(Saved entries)
--*--
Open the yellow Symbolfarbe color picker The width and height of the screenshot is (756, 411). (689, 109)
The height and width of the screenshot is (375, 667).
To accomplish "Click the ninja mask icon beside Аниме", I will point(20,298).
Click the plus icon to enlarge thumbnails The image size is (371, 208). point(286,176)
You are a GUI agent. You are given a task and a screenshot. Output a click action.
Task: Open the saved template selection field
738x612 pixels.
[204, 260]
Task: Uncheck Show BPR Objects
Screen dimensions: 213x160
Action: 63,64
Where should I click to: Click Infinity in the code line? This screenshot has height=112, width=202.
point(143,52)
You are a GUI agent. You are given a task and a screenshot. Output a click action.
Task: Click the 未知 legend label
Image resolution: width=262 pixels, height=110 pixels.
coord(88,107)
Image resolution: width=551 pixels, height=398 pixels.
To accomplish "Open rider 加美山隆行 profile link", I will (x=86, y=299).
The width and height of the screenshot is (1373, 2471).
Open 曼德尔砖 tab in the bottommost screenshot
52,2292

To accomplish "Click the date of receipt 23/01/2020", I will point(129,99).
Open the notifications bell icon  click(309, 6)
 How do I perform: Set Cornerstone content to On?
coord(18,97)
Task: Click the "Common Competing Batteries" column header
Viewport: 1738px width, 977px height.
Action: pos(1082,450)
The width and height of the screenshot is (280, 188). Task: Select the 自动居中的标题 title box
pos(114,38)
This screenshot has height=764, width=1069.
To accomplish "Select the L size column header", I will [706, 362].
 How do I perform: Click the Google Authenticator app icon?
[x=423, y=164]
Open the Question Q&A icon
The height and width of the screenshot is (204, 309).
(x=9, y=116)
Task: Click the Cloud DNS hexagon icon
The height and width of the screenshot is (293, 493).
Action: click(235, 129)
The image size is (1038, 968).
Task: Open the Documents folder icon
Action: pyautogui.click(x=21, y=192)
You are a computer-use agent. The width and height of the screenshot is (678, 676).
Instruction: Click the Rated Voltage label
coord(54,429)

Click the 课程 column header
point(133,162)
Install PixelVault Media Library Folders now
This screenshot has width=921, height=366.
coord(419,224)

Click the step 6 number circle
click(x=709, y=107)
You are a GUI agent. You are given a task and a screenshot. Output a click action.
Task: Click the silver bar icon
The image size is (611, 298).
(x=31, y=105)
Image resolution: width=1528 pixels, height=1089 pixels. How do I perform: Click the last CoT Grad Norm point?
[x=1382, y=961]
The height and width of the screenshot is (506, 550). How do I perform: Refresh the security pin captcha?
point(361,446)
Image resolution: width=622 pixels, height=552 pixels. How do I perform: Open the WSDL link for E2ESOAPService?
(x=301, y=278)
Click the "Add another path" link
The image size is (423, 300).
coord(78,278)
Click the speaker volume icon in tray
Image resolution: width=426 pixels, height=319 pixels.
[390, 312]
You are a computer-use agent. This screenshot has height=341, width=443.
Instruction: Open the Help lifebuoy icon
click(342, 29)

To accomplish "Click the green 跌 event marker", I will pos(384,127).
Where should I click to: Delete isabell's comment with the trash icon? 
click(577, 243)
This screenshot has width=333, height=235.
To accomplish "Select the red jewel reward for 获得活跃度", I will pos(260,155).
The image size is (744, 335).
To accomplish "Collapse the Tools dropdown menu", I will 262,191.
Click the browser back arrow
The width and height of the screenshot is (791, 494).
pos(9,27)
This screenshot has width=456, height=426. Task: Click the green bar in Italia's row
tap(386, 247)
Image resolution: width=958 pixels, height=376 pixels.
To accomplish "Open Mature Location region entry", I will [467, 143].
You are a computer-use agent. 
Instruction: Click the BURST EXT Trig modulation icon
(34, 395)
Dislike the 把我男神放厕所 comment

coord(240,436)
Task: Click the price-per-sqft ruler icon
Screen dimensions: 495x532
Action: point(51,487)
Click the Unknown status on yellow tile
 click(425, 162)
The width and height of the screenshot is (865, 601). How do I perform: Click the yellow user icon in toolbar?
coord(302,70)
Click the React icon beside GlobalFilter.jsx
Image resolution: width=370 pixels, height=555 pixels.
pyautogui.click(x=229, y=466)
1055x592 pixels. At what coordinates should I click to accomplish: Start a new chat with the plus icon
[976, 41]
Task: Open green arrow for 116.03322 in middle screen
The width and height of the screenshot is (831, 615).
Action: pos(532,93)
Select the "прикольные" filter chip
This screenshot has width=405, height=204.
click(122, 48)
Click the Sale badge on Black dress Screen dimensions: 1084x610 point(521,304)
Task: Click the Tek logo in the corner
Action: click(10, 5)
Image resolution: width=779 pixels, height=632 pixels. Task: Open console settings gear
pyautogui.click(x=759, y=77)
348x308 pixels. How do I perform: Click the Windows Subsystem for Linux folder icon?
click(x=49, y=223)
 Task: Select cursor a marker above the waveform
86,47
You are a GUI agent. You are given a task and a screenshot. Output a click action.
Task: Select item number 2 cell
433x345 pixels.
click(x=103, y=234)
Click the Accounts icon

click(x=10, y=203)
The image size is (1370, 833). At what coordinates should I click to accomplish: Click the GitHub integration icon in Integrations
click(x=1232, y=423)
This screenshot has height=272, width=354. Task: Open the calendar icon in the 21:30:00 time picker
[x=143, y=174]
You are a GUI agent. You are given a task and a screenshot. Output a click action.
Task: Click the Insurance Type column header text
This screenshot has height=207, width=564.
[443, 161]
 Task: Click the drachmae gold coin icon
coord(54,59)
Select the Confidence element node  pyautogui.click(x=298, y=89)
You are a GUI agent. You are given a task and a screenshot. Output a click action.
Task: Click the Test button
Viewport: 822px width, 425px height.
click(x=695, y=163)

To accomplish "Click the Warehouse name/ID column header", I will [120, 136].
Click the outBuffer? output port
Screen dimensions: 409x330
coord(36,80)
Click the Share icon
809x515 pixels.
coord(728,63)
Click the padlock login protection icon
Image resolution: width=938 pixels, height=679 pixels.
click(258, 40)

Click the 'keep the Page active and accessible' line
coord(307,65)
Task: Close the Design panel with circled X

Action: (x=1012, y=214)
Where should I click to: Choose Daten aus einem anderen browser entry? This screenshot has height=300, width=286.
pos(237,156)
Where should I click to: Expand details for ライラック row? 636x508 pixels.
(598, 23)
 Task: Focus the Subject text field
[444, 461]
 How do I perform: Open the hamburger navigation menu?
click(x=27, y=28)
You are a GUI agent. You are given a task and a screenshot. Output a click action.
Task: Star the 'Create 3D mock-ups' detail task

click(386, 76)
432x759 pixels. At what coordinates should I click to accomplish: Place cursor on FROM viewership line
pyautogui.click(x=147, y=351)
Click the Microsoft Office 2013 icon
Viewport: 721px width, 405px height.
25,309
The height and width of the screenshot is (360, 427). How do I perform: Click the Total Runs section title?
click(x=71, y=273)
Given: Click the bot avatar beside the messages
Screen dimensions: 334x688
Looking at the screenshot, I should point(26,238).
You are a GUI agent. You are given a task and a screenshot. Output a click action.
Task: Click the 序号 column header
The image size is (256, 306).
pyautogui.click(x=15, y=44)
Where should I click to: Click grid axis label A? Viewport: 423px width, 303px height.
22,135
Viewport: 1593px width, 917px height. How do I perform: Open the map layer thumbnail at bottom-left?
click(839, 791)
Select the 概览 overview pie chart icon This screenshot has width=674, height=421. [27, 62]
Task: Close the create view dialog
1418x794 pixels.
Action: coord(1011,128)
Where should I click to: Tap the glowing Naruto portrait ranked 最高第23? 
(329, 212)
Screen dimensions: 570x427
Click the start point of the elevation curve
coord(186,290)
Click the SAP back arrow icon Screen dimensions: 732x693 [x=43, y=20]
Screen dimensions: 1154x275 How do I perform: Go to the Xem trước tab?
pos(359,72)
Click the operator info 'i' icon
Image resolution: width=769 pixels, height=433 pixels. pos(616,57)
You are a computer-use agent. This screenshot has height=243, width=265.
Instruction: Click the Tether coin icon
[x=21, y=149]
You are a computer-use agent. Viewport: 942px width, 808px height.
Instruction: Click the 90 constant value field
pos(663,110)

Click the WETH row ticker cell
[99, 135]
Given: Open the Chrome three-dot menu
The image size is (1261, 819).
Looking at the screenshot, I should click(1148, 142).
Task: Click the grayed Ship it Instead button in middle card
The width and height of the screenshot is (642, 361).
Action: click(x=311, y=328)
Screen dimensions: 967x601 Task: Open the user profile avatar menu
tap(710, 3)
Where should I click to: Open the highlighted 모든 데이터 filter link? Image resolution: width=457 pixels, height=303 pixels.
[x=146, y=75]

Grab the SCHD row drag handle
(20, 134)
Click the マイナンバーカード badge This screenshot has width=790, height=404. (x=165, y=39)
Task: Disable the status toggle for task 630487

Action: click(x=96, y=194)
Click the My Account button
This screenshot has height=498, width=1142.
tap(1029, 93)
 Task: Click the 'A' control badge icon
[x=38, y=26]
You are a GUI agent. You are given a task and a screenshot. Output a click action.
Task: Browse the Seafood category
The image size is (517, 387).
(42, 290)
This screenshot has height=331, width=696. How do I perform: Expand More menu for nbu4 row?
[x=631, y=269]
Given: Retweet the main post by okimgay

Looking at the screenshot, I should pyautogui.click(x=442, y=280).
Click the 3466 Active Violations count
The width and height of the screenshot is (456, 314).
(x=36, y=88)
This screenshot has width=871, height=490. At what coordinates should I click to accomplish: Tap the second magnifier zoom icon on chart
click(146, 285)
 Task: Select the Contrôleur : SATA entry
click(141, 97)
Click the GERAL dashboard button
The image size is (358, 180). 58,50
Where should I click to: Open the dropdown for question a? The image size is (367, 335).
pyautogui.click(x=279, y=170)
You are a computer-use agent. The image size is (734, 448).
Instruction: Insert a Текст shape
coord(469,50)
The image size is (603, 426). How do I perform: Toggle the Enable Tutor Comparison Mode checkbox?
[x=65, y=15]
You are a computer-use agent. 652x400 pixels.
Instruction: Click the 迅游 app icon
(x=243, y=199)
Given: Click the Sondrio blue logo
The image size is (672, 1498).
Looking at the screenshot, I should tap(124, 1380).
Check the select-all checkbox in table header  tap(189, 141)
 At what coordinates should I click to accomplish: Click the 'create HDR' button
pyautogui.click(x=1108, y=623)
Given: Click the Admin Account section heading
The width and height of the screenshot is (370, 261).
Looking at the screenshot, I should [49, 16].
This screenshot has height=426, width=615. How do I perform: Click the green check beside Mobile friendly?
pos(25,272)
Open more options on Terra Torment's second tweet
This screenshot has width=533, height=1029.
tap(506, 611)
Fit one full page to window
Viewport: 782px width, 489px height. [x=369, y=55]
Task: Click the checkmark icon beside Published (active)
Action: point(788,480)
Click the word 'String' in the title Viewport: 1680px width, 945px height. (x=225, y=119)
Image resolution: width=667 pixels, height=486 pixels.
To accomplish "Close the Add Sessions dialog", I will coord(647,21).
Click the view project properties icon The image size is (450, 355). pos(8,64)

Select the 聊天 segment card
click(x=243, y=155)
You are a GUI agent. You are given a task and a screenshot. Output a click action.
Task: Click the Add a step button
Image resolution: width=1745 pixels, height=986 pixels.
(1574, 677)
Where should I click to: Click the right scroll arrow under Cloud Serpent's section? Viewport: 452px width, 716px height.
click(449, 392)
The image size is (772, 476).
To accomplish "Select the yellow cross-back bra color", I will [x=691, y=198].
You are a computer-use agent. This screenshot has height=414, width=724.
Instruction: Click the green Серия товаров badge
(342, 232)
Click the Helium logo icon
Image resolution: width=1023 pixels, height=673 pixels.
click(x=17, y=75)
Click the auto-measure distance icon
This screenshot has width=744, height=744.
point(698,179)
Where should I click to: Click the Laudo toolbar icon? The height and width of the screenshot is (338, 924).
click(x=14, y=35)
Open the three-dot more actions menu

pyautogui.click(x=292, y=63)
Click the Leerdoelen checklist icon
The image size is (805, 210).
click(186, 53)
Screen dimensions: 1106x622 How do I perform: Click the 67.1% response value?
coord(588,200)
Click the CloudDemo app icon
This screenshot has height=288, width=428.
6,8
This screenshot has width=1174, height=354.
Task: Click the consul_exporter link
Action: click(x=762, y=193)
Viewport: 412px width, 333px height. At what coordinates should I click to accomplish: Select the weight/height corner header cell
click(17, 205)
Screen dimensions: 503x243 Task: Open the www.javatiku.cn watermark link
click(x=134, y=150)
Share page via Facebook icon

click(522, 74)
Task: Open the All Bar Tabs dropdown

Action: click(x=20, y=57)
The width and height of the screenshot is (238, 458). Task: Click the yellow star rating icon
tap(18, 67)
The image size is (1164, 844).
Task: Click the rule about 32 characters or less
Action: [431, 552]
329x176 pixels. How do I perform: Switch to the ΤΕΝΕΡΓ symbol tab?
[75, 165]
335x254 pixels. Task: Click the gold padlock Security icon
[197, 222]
--*--
— Activity —
Reproduce, character for character, only the lines of the preceding data that start at the line with "This screenshot has width=333, height=235." and end at the line with "Task: Select item number 2 cell", both included.

— Final answer —
This screenshot has width=333, height=235.
To accomplish "Select the red jewel reward for 获得活跃度", I will pos(260,155).
The image size is (744, 335).
To accomplish "Collapse the Tools dropdown menu", I will 262,191.
Click the browser back arrow
The width and height of the screenshot is (791, 494).
pos(9,27)
This screenshot has width=456, height=426. Task: Click the green bar in Italia's row
tap(386, 247)
Image resolution: width=958 pixels, height=376 pixels.
To accomplish "Open Mature Location region entry", I will [467, 143].
You are a computer-use agent. 
Instruction: Click the BURST EXT Trig modulation icon
(34, 395)
Dislike the 把我男神放厕所 comment

coord(240,436)
Task: Click the price-per-sqft ruler icon
Screen dimensions: 495x532
Action: point(51,487)
Click the Unknown status on yellow tile
 click(425, 162)
The width and height of the screenshot is (865, 601). How do I perform: Click the yellow user icon in toolbar?
coord(302,70)
Click the React icon beside GlobalFilter.jsx
Image resolution: width=370 pixels, height=555 pixels.
pyautogui.click(x=229, y=466)
1055x592 pixels. At what coordinates should I click to accomplish: Start a new chat with the plus icon
[976, 41]
Task: Open green arrow for 116.03322 in middle screen
The width and height of the screenshot is (831, 615).
Action: pos(532,93)
Select the "прикольные" filter chip
This screenshot has width=405, height=204.
click(122, 48)
Click the Sale badge on Black dress Screen dimensions: 1084x610 point(521,304)
Task: Click the Tek logo in the corner
Action: click(10, 5)
Image resolution: width=779 pixels, height=632 pixels. Task: Open console settings gear
pyautogui.click(x=759, y=77)
348x308 pixels. How do I perform: Click the Windows Subsystem for Linux folder icon?
click(x=49, y=223)
 Task: Select cursor a marker above the waveform
86,47
You are a GUI agent. You are given a task and a screenshot. Output a click action.
Task: Select item number 2 cell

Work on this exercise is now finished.